Division by Zero
The function $y = \frac{1}{x}$ is only defined when $x \neq 0$. In interval notation, the domain is $(-\infty, 0) \cup (0, \infty)$. As seen in the graph below, the function is undefined at the vertical line $x = 0$.
Step-by-Step Questions, Solutions, and Graphical Interpretations
A rational function is defined as the ratio of two polynomials. The domain consists of all real numbers except those that make the denominator equal to zero.
The function $y = \frac{1}{x}$ is only defined when $x \neq 0$. In interval notation, the domain is $(-\infty, 0) \cup (0, \infty)$. As seen in the graph below, the function is undefined at the vertical line $x = 0$.
Find the domain of the function: \[ f(x) = \dfrac{1}{x - 2} \]
The function is undefined where the denominator is zero:
\[ x - 2 = 0 \quad \Rightarrow \quad x = 2 \]Domain: All real numbers except $x = 2$.
\[ (-\infty, 2) \cup (2, \infty) \]
Find the domain of the function: \[ f(x) = \dfrac{x + 3}{(x - 1)(x + 2)} \]
The denominator is zero if either factor is zero:
\[ (x - 1) = 0 \quad \text{or} \quad (x + 2) = 0 \] \[ x = 1, \quad x = -2 \]Domain: $(-\infty, -2) \cup (-2, 1) \cup (1, \infty)$.

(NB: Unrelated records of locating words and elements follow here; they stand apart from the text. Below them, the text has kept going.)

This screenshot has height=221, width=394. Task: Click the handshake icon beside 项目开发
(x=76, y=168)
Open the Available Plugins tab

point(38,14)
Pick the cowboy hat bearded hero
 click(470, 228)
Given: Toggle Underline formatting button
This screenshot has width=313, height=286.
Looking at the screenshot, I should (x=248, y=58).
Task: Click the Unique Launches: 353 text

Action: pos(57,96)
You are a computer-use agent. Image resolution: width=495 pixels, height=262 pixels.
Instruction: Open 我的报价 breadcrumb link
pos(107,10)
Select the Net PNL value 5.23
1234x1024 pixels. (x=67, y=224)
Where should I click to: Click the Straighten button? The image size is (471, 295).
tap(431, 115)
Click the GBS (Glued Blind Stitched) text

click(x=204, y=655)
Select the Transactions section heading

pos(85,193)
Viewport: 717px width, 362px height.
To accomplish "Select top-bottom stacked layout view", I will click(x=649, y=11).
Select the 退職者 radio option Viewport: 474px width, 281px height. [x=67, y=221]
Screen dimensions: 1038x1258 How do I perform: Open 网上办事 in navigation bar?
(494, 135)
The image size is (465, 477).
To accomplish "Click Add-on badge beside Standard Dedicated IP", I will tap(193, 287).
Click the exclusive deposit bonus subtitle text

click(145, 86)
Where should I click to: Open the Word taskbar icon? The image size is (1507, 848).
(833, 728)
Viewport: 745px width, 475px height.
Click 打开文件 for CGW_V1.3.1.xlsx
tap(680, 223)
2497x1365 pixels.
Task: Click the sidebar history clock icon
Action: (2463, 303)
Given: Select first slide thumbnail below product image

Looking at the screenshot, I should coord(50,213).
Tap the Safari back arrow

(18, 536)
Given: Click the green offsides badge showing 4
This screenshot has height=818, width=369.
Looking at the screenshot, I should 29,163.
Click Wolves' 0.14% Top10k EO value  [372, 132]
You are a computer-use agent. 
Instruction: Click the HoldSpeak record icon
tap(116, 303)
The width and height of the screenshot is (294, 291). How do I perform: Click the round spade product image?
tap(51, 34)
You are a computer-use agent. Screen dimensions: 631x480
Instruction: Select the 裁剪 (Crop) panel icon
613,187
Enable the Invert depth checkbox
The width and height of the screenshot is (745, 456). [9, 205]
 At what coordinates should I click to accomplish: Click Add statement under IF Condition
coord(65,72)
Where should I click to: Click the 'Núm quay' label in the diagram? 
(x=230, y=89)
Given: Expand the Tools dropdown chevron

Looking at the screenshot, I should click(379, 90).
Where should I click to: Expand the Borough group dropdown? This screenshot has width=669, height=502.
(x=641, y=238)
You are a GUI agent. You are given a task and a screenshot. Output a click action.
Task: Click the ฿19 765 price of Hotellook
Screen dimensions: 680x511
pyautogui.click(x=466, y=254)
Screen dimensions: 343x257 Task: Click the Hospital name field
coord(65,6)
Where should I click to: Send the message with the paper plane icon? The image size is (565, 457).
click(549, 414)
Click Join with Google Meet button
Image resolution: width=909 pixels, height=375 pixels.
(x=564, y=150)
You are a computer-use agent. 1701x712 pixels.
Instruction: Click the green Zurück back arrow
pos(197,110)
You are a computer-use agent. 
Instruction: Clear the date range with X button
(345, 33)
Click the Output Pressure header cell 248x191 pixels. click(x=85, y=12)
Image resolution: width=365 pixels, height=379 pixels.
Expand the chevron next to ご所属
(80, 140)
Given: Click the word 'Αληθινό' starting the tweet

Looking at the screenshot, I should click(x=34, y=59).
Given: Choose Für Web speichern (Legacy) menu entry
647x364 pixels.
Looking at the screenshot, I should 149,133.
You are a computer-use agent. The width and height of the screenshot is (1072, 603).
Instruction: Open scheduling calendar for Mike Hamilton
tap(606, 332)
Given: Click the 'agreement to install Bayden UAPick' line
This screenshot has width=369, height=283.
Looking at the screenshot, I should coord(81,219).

Find the domain of the function: \[ f(x) = \dfrac{1}{x^2 - 4} \]
Set the denominator to zero and factor:
\[ x^2 - 4 = 0 \quad \Rightarrow \quad (x - 2)(x + 2) = 0 \] \[ x = 2, \quad x = -2 \]Domain: $(-\infty, -2) \cup (-2, 2) \cup (2, \infty)$.
Find the domain of: \[ f(x) = \dfrac{x + 1}{x^2 + x - 2} \]
Factor the trinomial denominator:
\[ x^2 + x - 2 = (x + 2)(x - 1) \]The denominator is zero at $x = -2$ and $x = 1$.
Domain: $(-\infty, -2) \cup (-2, 1) \cup (1, \infty)$.
Find the domain of: \[ f(x) = \dfrac{x^2 - 1}{x^2 + x + 5} \]
Check if $x^2 + x + 5 = 0$ has real roots using the discriminant ($\Delta$):
\[ \Delta = b^2 - 4ac = (1)^2 - 4(1)(5) = -19 \]Since $\Delta < 0$, there are no real values that make the denominator zero.
Domain: All real numbers, $(-\infty, \infty)$.